Review Details

Review type: Book

Title: Freakslaw

Author: Jane Flett

Publisher: Doubleday


Reviewed by: Stephen Frame

Other details: Hardback, £15.63

Freakslaw by Jane Flett

Stephen Frame

It’s summer in Pitlaw, a Scottish mining town where horizons and options are limited. Into this hub of conformity comes the Freakslaw, a travelling fun fair that is everything Pitlaw is not. Where Pitlaw is grey, the Freakslaw is multi-hued. Where Pitlaw is straight-laced, the Freakslaw can’t wait to shed its lace or whatever else it happens to be wearing. These are two worlds apart, and now they’ve collided.

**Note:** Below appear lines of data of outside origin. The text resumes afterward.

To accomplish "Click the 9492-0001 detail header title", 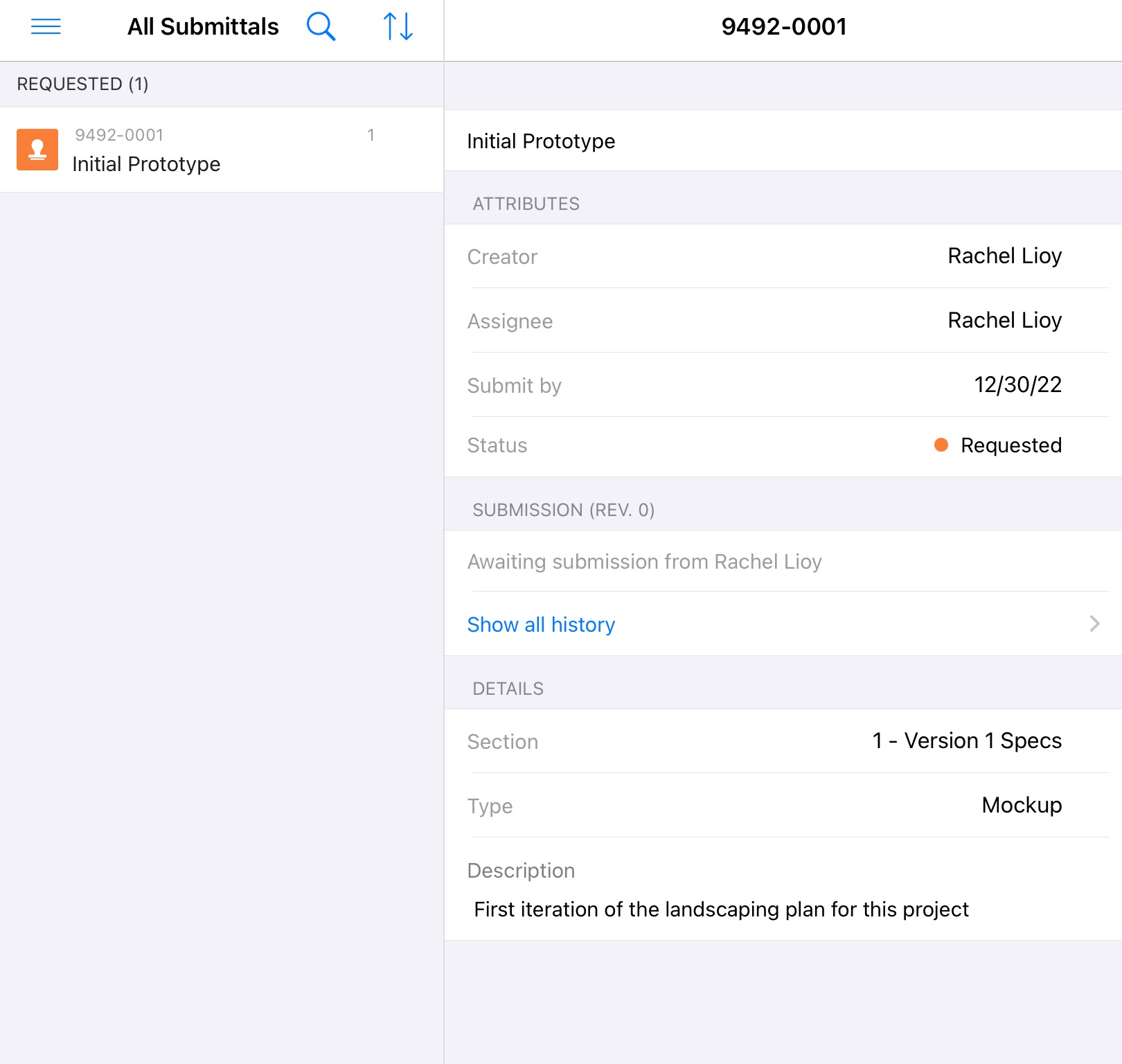I will click(784, 27).
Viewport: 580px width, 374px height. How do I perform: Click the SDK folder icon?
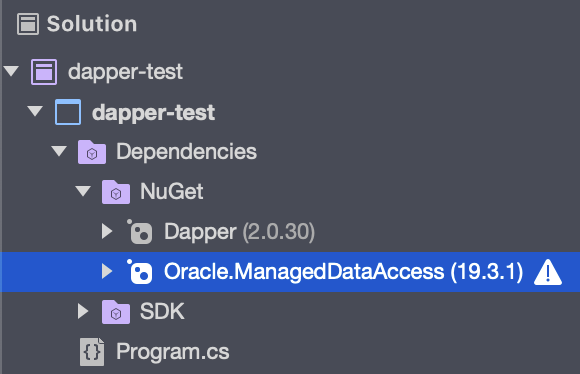pyautogui.click(x=116, y=312)
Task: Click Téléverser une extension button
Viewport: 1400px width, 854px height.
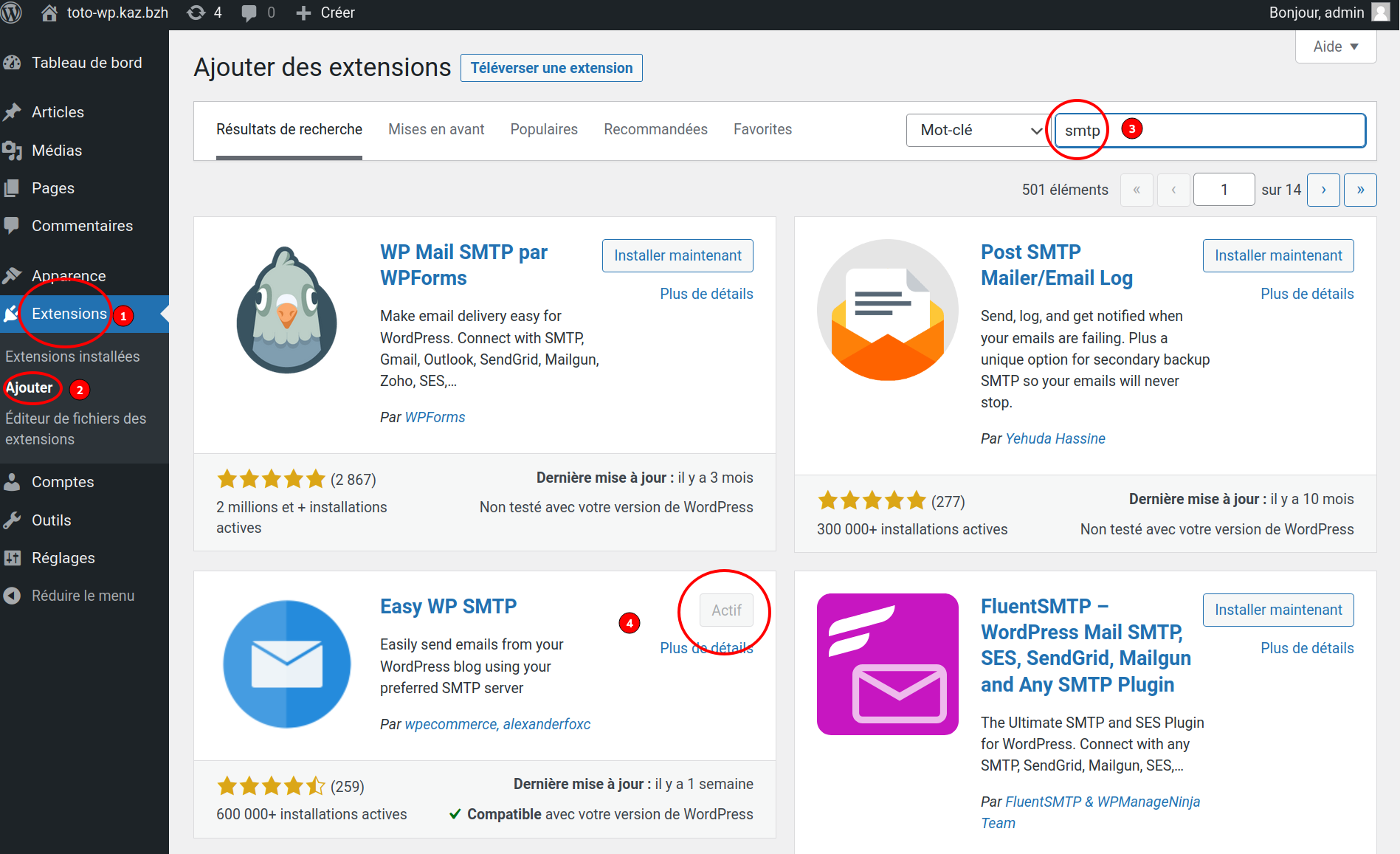Action: [551, 68]
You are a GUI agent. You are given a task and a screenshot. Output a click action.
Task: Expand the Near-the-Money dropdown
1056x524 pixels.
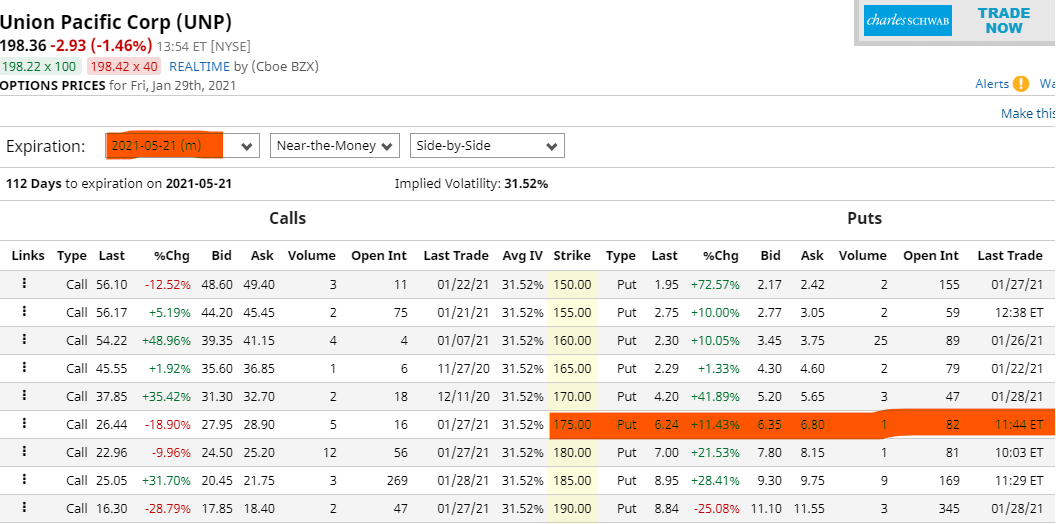tap(335, 146)
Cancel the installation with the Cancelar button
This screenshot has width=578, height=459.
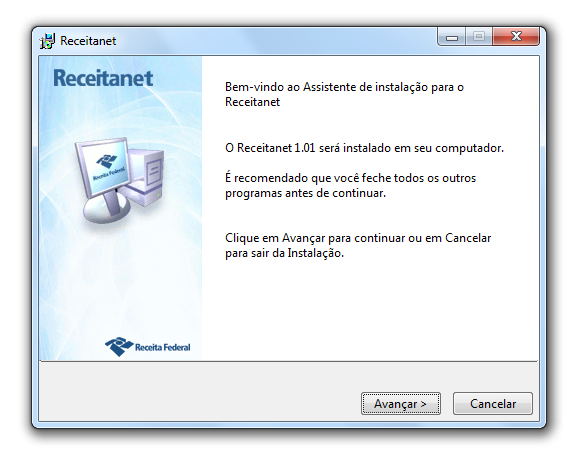tap(492, 403)
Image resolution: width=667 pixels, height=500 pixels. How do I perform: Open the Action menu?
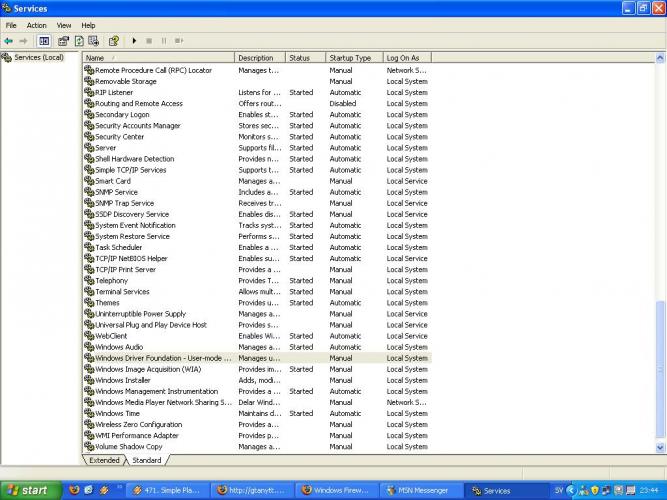pyautogui.click(x=37, y=25)
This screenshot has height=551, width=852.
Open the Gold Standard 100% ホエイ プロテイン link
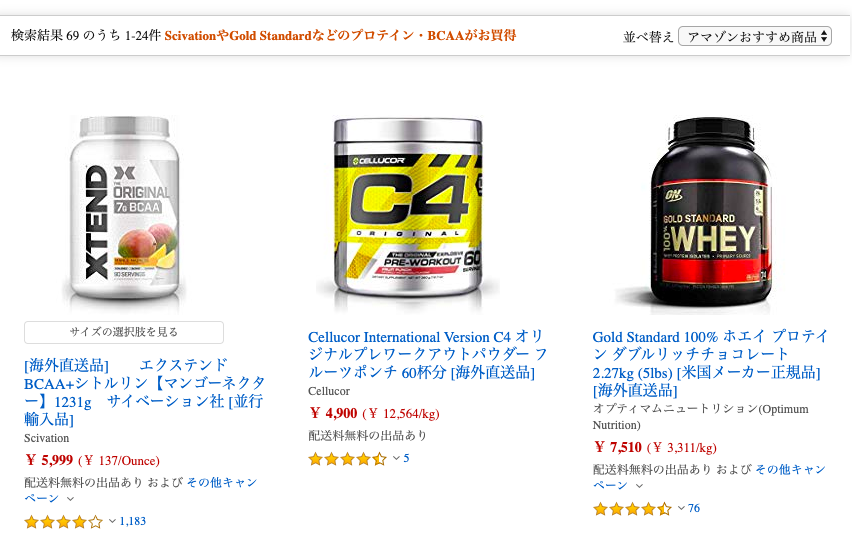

The residents of Pitlaw are outraged. Except the ones who are intrigued, those who are drawn to the gaudy neon of the Freakslaw. One of these is Ruth, a nerd, over-achiever and desperate to escape. Another is Derek, who is still at school and still finding himself, a self that Pitlaw will not let him be. In the Freakslaw itself, amongst the folks who are different, there is Nancy, a contortionist and witch who delights in bringing chaos to people’s lives. These three are the nexus of the inevitable collision between Pitlaw and the Freakslaw, and it is this collision or multiple collisions and the fallout from them that make up the story. However, this isn’t a story of a travelling fair randomly turning up at a place so ill-suited to host them. The Freakslaw has an agenda for Pitlaw, one that stretches into the distant past. But Pitlaw will not surrender easily. It is protected by the hard magic of angry men who will turn to violence at the slightest pretext.

Now, there aren’t many novels set in small Scottish mining towns, much less fantasy novels. So, this immediately sets Freakslaw apart, and maybe that would be enough to make it worth reading. The book is beautifully written, with lush prose that begs to be savoured. I could go on at length about the prose, but it is better to let it speak for itself. Here’s a random sample from page 130.

“The streets are squish and sawdust. The rides are at high pelt, the air thick with endorphins and burned popcorn.”

That alone makes it more than worth reading. Until you get to the characters and their stories. The inhabitants of the Freakslaw are a joyous riot, but the real strength of the narrative lies in the residents of Pitlaw. Characters are so well-drawn that they come across as people you’re sure you’ve known at some point. Especially if you’ve been brought up in a small Scottish mining town.

Beg, borrow, or buy this one. Because when the Freakslaw comes to town, you want to be around for it.